# WHAT YOU HAVE TO DO
Your answer must be a word-for-word copy of the listing below, minus its pictures.
[MATERIAL FOR THIS TASK — start]
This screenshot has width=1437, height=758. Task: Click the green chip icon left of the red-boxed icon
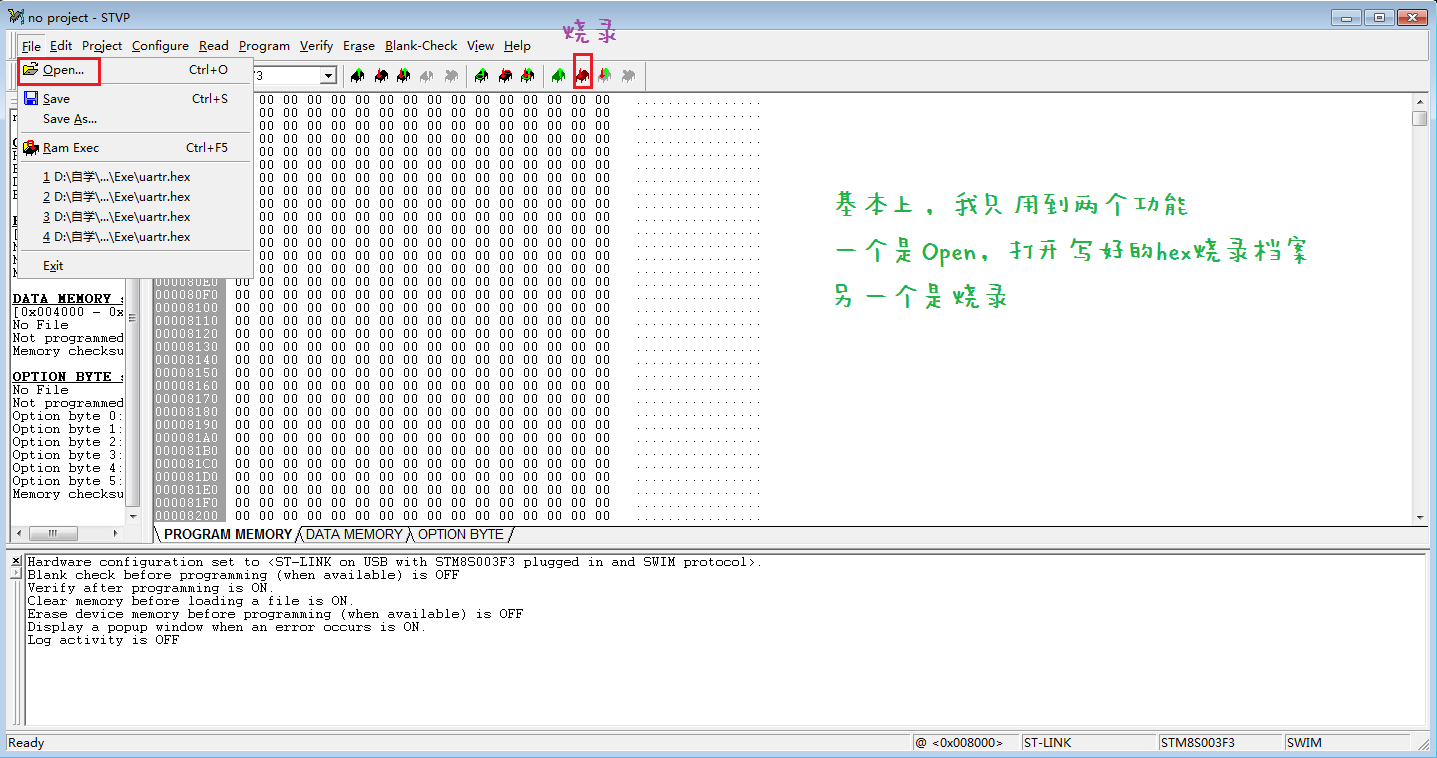point(558,76)
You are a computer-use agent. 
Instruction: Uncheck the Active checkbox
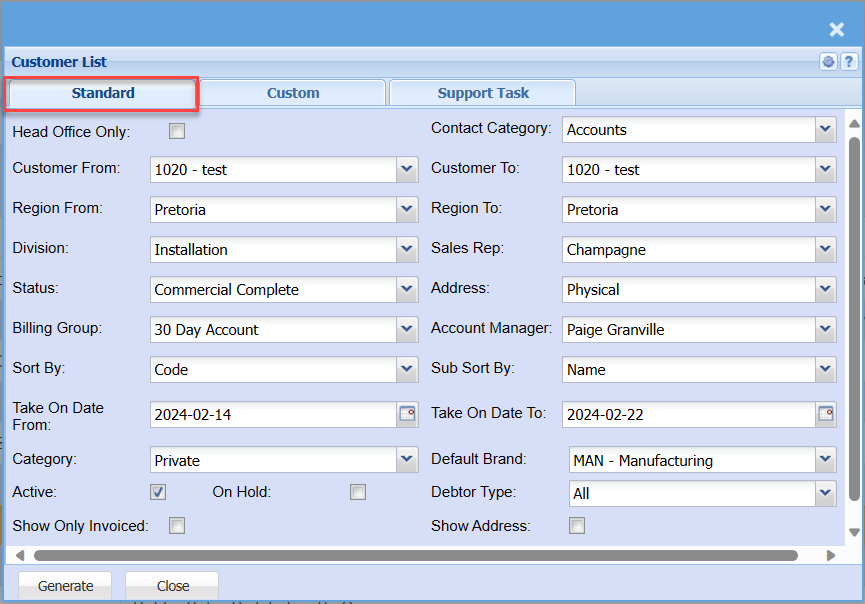tap(158, 492)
[MATERIAL FOR THIS TASK — finish]
# SOLUTION TO THIS EXERCISE
This screenshot has width=1437, height=758. Task: Click the green chip icon left of the red-boxed icon
point(558,76)
You are a computer-use agent. 
Instruction: Uncheck the Active checkbox
tap(158, 492)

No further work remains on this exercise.